## INSTRUCTIONS TO FOLLOW
All records that follow are to be output exactly.

START PROVIDED DATA

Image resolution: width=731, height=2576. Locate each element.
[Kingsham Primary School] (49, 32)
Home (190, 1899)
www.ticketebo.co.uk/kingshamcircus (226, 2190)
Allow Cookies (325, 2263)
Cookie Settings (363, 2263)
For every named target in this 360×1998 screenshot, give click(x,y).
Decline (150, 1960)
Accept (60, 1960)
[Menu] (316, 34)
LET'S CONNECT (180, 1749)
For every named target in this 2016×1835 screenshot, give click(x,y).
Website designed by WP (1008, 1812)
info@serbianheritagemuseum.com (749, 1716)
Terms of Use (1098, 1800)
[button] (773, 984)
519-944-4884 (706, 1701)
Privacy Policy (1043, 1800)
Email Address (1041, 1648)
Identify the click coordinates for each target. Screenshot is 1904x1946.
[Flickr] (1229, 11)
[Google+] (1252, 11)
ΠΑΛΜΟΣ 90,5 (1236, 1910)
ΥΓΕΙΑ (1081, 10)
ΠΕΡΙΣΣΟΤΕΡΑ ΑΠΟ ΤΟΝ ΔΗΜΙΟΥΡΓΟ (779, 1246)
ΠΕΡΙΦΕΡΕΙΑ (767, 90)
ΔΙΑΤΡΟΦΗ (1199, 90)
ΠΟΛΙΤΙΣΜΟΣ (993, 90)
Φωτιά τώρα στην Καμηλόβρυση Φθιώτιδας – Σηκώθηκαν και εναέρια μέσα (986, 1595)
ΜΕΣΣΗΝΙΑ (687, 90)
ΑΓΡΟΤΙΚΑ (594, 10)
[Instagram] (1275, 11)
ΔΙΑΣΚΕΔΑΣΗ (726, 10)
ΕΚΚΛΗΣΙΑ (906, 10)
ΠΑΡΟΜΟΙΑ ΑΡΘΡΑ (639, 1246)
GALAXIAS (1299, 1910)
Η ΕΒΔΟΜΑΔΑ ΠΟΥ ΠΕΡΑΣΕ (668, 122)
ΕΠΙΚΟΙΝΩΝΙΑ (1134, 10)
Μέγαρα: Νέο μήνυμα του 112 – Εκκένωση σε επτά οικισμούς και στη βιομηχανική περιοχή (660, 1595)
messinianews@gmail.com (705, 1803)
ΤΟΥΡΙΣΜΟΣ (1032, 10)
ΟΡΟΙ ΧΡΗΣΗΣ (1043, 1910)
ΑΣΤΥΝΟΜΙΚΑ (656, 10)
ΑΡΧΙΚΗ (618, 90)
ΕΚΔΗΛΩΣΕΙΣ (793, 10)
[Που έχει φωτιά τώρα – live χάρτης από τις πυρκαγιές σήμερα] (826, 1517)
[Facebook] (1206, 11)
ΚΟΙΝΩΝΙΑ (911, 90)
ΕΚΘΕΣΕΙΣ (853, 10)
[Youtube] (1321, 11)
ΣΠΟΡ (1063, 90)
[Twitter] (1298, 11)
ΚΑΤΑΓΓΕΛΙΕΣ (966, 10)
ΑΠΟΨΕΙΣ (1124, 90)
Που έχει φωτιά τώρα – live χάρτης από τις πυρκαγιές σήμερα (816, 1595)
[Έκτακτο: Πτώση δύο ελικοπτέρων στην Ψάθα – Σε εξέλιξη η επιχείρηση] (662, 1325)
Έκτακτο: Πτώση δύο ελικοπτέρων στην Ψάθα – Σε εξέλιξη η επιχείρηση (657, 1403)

END PROVIDED DATA

## WRITTEN SOLUTION
Image resolution: width=731, height=2576. Locate each element.
[Kingsham Primary School] (49, 32)
Home (190, 1899)
www.ticketebo.co.uk/kingshamcircus (226, 2190)
Allow Cookies (325, 2263)
Cookie Settings (363, 2263)
For every named target in this 360×1998 screenshot, give click(x,y).
Decline (150, 1960)
Accept (60, 1960)
[Menu] (316, 34)
LET'S CONNECT (180, 1749)
For every named target in this 2016×1835 screenshot, give click(x,y).
Website designed by WP (1008, 1812)
info@serbianheritagemuseum.com (749, 1716)
Terms of Use (1098, 1800)
[button] (773, 984)
519-944-4884 (706, 1701)
Privacy Policy (1043, 1800)
Email Address (1041, 1648)
Identify the click coordinates for each target. Screenshot is 1904x1946.
[Flickr] (1229, 11)
[Google+] (1252, 11)
ΠΑΛΜΟΣ 90,5 (1236, 1910)
ΥΓΕΙΑ (1081, 10)
ΠΕΡΙΣΣΟΤΕΡΑ ΑΠΟ ΤΟΝ ΔΗΜΙΟΥΡΓΟ (779, 1246)
ΠΕΡΙΦΕΡΕΙΑ (767, 90)
ΔΙΑΤΡΟΦΗ (1199, 90)
ΠΟΛΙΤΙΣΜΟΣ (993, 90)
Φωτιά τώρα στην Καμηλόβρυση Φθιώτιδας – Σηκώθηκαν και εναέρια μέσα (986, 1595)
ΜΕΣΣΗΝΙΑ (687, 90)
ΑΓΡΟΤΙΚΑ (594, 10)
[Instagram] (1275, 11)
ΔΙΑΣΚΕΔΑΣΗ (726, 10)
ΕΚΚΛΗΣΙΑ (906, 10)
ΠΑΡΟΜΟΙΑ ΑΡΘΡΑ (639, 1246)
GALAXIAS (1299, 1910)
Η ΕΒΔΟΜΑΔΑ ΠΟΥ ΠΕΡΑΣΕ (668, 122)
ΕΠΙΚΟΙΝΩΝΙΑ (1134, 10)
Μέγαρα: Νέο μήνυμα του 112 – Εκκένωση σε επτά οικισμούς και στη βιομηχανική περιοχή (660, 1595)
messinianews@gmail.com (705, 1803)
ΤΟΥΡΙΣΜΟΣ (1032, 10)
ΟΡΟΙ ΧΡΗΣΗΣ (1043, 1910)
ΑΣΤΥΝΟΜΙΚΑ (656, 10)
ΑΡΧΙΚΗ (618, 90)
ΕΚΔΗΛΩΣΕΙΣ (793, 10)
[Που έχει φωτιά τώρα – live χάρτης από τις πυρκαγιές σήμερα] (826, 1517)
[Facebook] (1206, 11)
ΚΟΙΝΩΝΙΑ (911, 90)
ΕΚΘΕΣΕΙΣ (853, 10)
[Youtube] (1321, 11)
ΣΠΟΡ (1063, 90)
[Twitter] (1298, 11)
ΚΑΤΑΓΓΕΛΙΕΣ (966, 10)
ΑΠΟΨΕΙΣ (1124, 90)
Που έχει φωτιά τώρα – live χάρτης από τις πυρκαγιές σήμερα (816, 1595)
[Έκτακτο: Πτώση δύο ελικοπτέρων στην Ψάθα – Σε εξέλιξη η επιχείρηση] (662, 1325)
Έκτακτο: Πτώση δύο ελικοπτέρων στην Ψάθα – Σε εξέλιξη η επιχείρηση (657, 1403)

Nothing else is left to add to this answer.